Key Findings and Practical Implications
- Reduced Computational Cost: The primary benefit is a significant reduction (20%-60%) in the number of expensive DL model training runs (model calls) needed to find good hyperparameters, while maintaining comparable model performance (RMSE/accuracy).
- Faster Convergence: LLMs can effectively guide the PSO search, replacing poorly performing particles and accelerating convergence towards optimal hyperparameter configurations.
- Efficiency: Using a small number of particles (e.g., 5) combined with LLM guidance proved effective for DL hyperparameter tuning, minimizing the overhead of both PSO and DL model evaluations.

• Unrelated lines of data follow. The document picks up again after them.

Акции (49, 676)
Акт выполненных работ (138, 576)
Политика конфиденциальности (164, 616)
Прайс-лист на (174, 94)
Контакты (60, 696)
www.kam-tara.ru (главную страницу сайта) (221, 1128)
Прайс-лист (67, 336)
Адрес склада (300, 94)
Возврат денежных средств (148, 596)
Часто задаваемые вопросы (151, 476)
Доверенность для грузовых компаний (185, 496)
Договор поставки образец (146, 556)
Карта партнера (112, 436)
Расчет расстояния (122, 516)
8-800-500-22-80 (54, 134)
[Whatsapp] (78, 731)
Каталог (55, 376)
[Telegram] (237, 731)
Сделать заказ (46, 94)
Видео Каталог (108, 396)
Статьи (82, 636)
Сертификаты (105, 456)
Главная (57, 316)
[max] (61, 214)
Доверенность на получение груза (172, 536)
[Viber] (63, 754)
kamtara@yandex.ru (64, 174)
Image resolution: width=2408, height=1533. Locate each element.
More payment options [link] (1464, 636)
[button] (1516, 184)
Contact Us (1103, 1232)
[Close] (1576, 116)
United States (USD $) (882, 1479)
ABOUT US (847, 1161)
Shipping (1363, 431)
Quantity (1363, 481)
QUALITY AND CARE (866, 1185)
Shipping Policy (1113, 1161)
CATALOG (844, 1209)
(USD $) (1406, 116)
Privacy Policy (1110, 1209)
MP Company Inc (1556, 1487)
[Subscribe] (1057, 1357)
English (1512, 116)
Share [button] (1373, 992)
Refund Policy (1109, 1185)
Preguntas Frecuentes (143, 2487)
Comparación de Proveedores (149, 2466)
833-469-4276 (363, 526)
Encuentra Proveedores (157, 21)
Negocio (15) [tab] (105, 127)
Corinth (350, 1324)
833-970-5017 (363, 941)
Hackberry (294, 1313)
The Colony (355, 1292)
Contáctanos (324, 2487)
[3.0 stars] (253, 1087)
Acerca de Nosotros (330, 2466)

- LLM Choice: ChatGPT-3.5 generally required fewer iterations/calls than Llama3 in the DL tasks, although Llama3 showed slightly better performance on the Rastrigin function.
- Prompt Engineering: The effectiveness relies on well-structured prompts that elicit useful and correctly formatted suggestions from the LLM.
- Applicability: The method offers a practical way to speed up hyperparameter optimization, particularly valuable in resource-constrained environments or when model training is time-consuming. It can potentially be adapted for other metaheuristic algorithms like Genetic Algorithms.
The paper demonstrates a practical and efficient method for leveraging LLMs to enhance a well-established optimization technique (PSO) specifically for the common challenge of DL hyperparameter tuning. The reduction in model evaluations translates directly to savings in computation time and resources.